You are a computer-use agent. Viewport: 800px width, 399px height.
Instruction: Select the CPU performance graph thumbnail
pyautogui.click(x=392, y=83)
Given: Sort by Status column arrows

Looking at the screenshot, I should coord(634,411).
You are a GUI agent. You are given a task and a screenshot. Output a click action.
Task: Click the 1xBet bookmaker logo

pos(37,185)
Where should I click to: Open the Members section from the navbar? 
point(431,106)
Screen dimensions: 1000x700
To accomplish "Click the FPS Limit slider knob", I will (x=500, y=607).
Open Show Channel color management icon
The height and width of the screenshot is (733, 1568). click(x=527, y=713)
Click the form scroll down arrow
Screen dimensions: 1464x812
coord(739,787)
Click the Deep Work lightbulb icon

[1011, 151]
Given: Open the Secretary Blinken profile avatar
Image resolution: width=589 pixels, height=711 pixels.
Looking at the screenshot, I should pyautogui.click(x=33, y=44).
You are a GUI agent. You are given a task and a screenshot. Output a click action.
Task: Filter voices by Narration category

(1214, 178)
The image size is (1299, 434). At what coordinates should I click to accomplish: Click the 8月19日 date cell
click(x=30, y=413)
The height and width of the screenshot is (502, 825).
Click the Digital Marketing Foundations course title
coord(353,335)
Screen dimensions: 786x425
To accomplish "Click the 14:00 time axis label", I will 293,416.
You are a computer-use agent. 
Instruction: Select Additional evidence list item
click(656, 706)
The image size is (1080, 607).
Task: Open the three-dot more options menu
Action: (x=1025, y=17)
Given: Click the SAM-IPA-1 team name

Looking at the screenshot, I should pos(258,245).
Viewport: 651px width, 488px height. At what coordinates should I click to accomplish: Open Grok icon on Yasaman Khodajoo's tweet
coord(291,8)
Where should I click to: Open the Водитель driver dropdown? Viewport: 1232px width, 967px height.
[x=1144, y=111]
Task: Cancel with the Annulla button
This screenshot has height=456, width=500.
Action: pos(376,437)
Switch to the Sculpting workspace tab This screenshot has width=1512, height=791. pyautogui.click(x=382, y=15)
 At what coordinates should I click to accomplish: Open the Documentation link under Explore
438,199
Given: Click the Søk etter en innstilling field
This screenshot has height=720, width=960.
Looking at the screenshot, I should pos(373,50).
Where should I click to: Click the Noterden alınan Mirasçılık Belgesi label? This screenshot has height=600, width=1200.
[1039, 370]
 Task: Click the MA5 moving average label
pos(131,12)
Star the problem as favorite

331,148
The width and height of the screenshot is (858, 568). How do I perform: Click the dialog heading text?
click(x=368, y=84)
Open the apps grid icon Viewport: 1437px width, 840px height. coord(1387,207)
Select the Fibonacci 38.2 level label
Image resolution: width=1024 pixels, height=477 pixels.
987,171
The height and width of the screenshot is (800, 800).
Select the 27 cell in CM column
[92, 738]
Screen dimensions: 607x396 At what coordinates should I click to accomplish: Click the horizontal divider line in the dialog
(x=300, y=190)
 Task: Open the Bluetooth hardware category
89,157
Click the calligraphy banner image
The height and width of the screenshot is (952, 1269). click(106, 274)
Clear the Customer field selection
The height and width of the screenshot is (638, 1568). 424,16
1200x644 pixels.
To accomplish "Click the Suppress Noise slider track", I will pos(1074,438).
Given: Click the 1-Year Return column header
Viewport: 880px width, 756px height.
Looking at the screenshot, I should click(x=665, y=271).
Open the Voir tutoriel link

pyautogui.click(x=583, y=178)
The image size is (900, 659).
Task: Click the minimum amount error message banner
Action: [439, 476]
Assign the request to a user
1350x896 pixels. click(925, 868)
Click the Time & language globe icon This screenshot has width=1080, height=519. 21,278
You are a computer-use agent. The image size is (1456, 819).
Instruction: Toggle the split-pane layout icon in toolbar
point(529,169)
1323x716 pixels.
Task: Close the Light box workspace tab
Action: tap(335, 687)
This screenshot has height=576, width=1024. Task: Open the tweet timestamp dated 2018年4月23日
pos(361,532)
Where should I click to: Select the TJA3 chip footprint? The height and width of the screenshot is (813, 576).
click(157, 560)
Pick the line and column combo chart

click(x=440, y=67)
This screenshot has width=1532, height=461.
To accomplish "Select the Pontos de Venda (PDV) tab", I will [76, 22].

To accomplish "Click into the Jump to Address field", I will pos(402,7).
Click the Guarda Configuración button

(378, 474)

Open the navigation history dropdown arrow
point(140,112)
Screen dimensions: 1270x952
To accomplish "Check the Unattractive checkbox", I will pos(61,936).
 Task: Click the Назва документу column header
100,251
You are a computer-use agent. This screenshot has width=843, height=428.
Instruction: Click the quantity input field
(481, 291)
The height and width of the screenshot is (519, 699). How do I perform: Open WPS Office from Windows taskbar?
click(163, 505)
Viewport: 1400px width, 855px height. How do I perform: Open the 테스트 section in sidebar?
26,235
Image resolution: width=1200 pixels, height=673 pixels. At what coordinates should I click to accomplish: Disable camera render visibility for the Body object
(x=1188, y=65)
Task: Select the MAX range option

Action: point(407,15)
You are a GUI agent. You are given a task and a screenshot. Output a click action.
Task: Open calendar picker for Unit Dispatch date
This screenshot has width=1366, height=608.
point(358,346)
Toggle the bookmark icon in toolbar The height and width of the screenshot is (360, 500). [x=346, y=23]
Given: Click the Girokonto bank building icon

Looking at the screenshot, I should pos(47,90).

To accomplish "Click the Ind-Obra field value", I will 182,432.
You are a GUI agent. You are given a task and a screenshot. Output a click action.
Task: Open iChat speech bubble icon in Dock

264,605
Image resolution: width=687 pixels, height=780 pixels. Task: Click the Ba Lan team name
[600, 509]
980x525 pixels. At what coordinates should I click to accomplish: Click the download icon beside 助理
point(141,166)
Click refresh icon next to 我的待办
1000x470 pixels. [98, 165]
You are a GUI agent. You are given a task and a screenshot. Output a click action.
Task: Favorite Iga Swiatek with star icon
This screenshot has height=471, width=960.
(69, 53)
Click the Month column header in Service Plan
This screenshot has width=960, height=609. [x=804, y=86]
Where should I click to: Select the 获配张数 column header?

================================

= Description of the task =
The data, all of it, should be transcribed exactly.

= Output for this exercise =
You are a computer-use agent. Viewport: 800px width, 399px height.
Instruction: Select the CPU performance graph thumbnail
pyautogui.click(x=392, y=83)
Given: Sort by Status column arrows

Looking at the screenshot, I should coord(634,411).
You are a GUI agent. You are given a task and a screenshot. Output a click action.
Task: Click the 1xBet bookmaker logo

pos(37,185)
Where should I click to: Open the Members section from the navbar? 
point(431,106)
Screen dimensions: 1000x700
To accomplish "Click the FPS Limit slider knob", I will (x=500, y=607).
Open Show Channel color management icon
The height and width of the screenshot is (733, 1568). click(x=527, y=713)
Click the form scroll down arrow
Screen dimensions: 1464x812
coord(739,787)
Click the Deep Work lightbulb icon

[1011, 151]
Given: Open the Secretary Blinken profile avatar
Image resolution: width=589 pixels, height=711 pixels.
Looking at the screenshot, I should pyautogui.click(x=33, y=44).
You are a GUI agent. You are given a task and a screenshot. Output a click action.
Task: Filter voices by Narration category

(1214, 178)
The image size is (1299, 434). At what coordinates should I click to accomplish: Click the 8月19日 date cell
click(x=30, y=413)
The height and width of the screenshot is (502, 825).
Click the Digital Marketing Foundations course title
coord(353,335)
Screen dimensions: 786x425
To accomplish "Click the 14:00 time axis label", I will 293,416.
You are a computer-use agent. 
Instruction: Select Additional evidence list item
click(656, 706)
The image size is (1080, 607).
Task: Open the three-dot more options menu
Action: (x=1025, y=17)
Given: Click the SAM-IPA-1 team name

Looking at the screenshot, I should pos(258,245).
Viewport: 651px width, 488px height. At what coordinates should I click to accomplish: Open Grok icon on Yasaman Khodajoo's tweet
coord(291,8)
Where should I click to: Open the Водитель driver dropdown? Viewport: 1232px width, 967px height.
[x=1144, y=111]
Task: Cancel with the Annulla button
This screenshot has height=456, width=500.
Action: pos(376,437)
Switch to the Sculpting workspace tab This screenshot has width=1512, height=791. pyautogui.click(x=382, y=15)
 At what coordinates should I click to accomplish: Open the Documentation link under Explore
438,199
Given: Click the Søk etter en innstilling field
This screenshot has height=720, width=960.
Looking at the screenshot, I should pos(373,50).
Where should I click to: Click the Noterden alınan Mirasçılık Belgesi label? This screenshot has height=600, width=1200.
[1039, 370]
 Task: Click the MA5 moving average label
pos(131,12)
Star the problem as favorite

331,148
The width and height of the screenshot is (858, 568). How do I perform: Click the dialog heading text?
click(x=368, y=84)
Open the apps grid icon Viewport: 1437px width, 840px height. coord(1387,207)
Select the Fibonacci 38.2 level label
Image resolution: width=1024 pixels, height=477 pixels.
987,171
The height and width of the screenshot is (800, 800).
Select the 27 cell in CM column
[92, 738]
Screen dimensions: 607x396 At what coordinates should I click to accomplish: Click the horizontal divider line in the dialog
(x=300, y=190)
 Task: Open the Bluetooth hardware category
89,157
Click the calligraphy banner image
The height and width of the screenshot is (952, 1269). click(106, 274)
Clear the Customer field selection
The height and width of the screenshot is (638, 1568). 424,16
1200x644 pixels.
To accomplish "Click the Suppress Noise slider track", I will pos(1074,438).
Given: Click the 1-Year Return column header
Viewport: 880px width, 756px height.
Looking at the screenshot, I should click(x=665, y=271).
Open the Voir tutoriel link

pyautogui.click(x=583, y=178)
The image size is (900, 659).
Task: Click the minimum amount error message banner
Action: [439, 476]
Assign the request to a user
1350x896 pixels. click(925, 868)
Click the Time & language globe icon This screenshot has width=1080, height=519. 21,278
You are a computer-use agent. The image size is (1456, 819).
Instruction: Toggle the split-pane layout icon in toolbar
point(529,169)
1323x716 pixels.
Task: Close the Light box workspace tab
Action: tap(335, 687)
This screenshot has height=576, width=1024. Task: Open the tweet timestamp dated 2018年4月23日
pos(361,532)
Where should I click to: Select the TJA3 chip footprint? The height and width of the screenshot is (813, 576).
click(157, 560)
Pick the line and column combo chart

click(x=440, y=67)
This screenshot has width=1532, height=461.
To accomplish "Select the Pontos de Venda (PDV) tab", I will [76, 22].

To accomplish "Click into the Jump to Address field", I will pos(402,7).
Click the Guarda Configuración button

(378, 474)

Open the navigation history dropdown arrow
point(140,112)
Screen dimensions: 1270x952
To accomplish "Check the Unattractive checkbox", I will pos(61,936).
 Task: Click the Назва документу column header
100,251
You are a computer-use agent. This screenshot has width=843, height=428.
Instruction: Click the quantity input field
(481, 291)
The height and width of the screenshot is (519, 699). How do I perform: Open WPS Office from Windows taskbar?
click(163, 505)
Viewport: 1400px width, 855px height. How do I perform: Open the 테스트 section in sidebar?
26,235
Image resolution: width=1200 pixels, height=673 pixels. At what coordinates should I click to accomplish: Disable camera render visibility for the Body object
(x=1188, y=65)
Task: Select the MAX range option

Action: point(407,15)
You are a GUI agent. You are given a task and a screenshot. Output a click action.
Task: Open calendar picker for Unit Dispatch date
This screenshot has width=1366, height=608.
point(358,346)
Toggle the bookmark icon in toolbar The height and width of the screenshot is (360, 500). [x=346, y=23]
Given: Click the Girokonto bank building icon

Looking at the screenshot, I should pos(47,90).

To accomplish "Click the Ind-Obra field value", I will 182,432.
You are a GUI agent. You are given a task and a screenshot. Output a click action.
Task: Open iChat speech bubble icon in Dock

264,605
Image resolution: width=687 pixels, height=780 pixels. Task: Click the Ba Lan team name
[600, 509]
980x525 pixels. At what coordinates should I click to accomplish: Click the download icon beside 助理
point(141,166)
Click refresh icon next to 我的待办
1000x470 pixels. [98, 165]
You are a GUI agent. You are given a task and a screenshot. Output a click action.
Task: Favorite Iga Swiatek with star icon
This screenshot has height=471, width=960.
(69, 53)
Click the Month column header in Service Plan
This screenshot has width=960, height=609. [x=804, y=86]
Where should I click to: Select the 获配张数 column header?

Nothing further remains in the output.